=== Begin Enclosure ===
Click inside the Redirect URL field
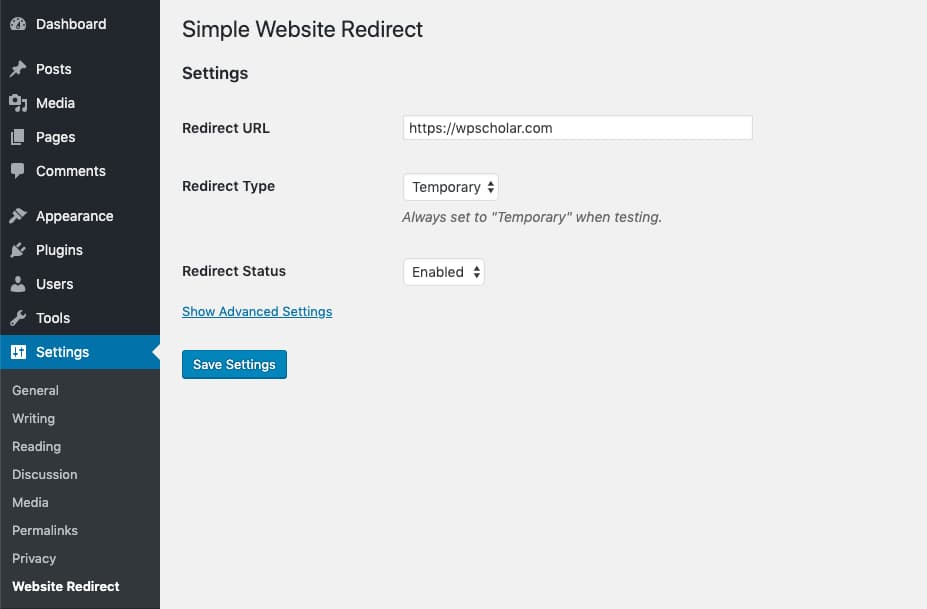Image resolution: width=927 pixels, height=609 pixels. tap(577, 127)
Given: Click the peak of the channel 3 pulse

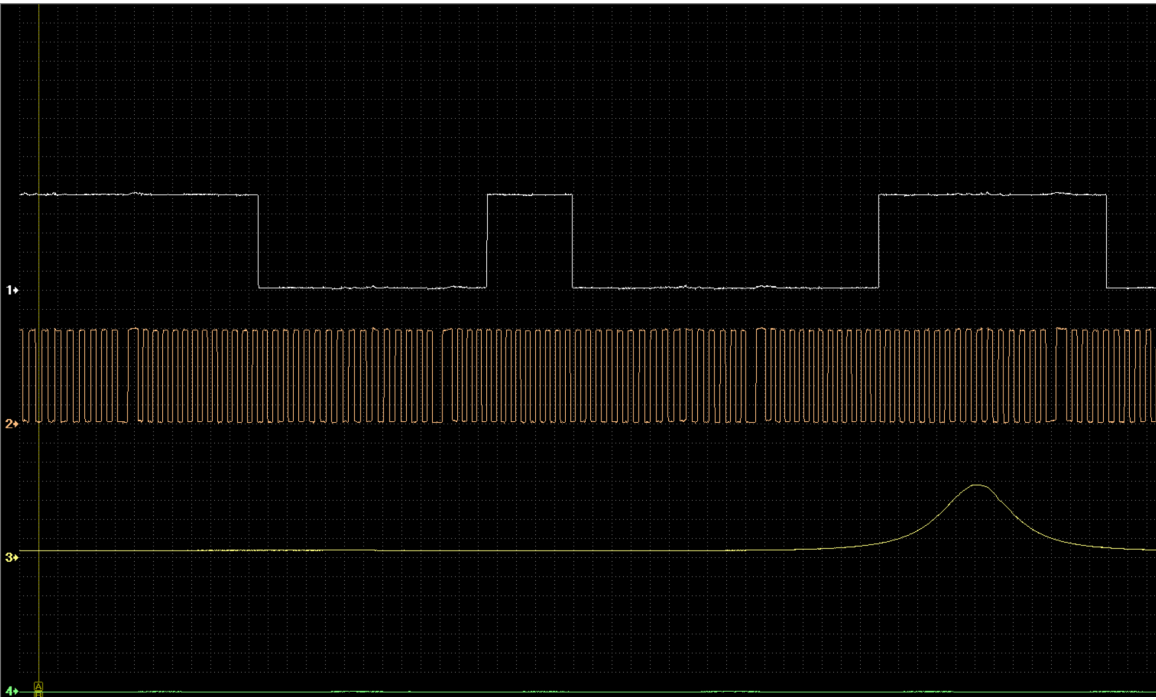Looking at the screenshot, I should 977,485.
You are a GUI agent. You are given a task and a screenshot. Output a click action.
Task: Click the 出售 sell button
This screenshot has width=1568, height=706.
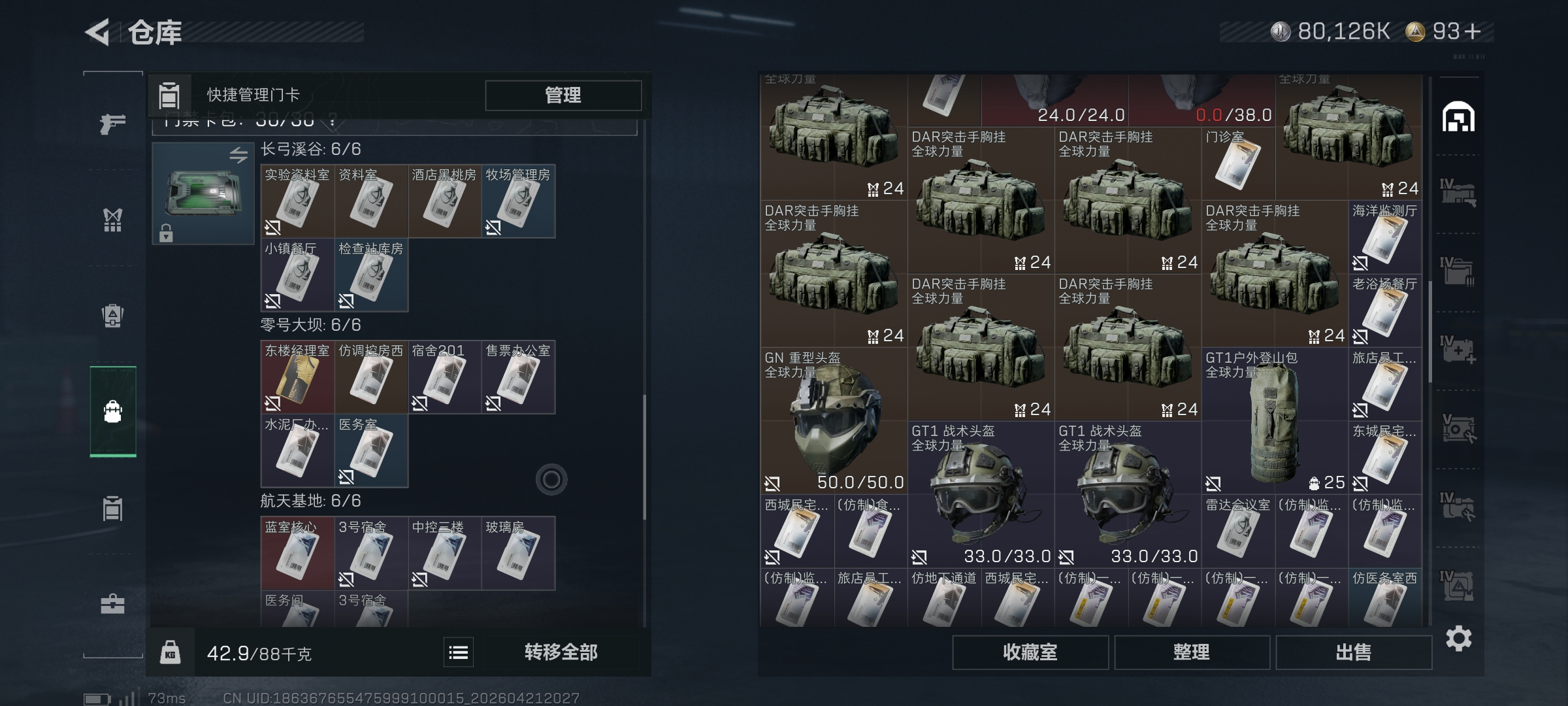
=== End Enclosure ===
• What you are asked to do
Word for word, copy every line of the data, excluding any pictures.

• Answer for this exercise
Click inside the Redirect URL field
Image resolution: width=927 pixels, height=609 pixels. tap(577, 127)
Given: Click the peak of the channel 3 pulse

Looking at the screenshot, I should 977,485.
You are a GUI agent. You are given a task and a screenshot. Output a click action.
Task: Click the 出售 sell button
This screenshot has width=1568, height=706.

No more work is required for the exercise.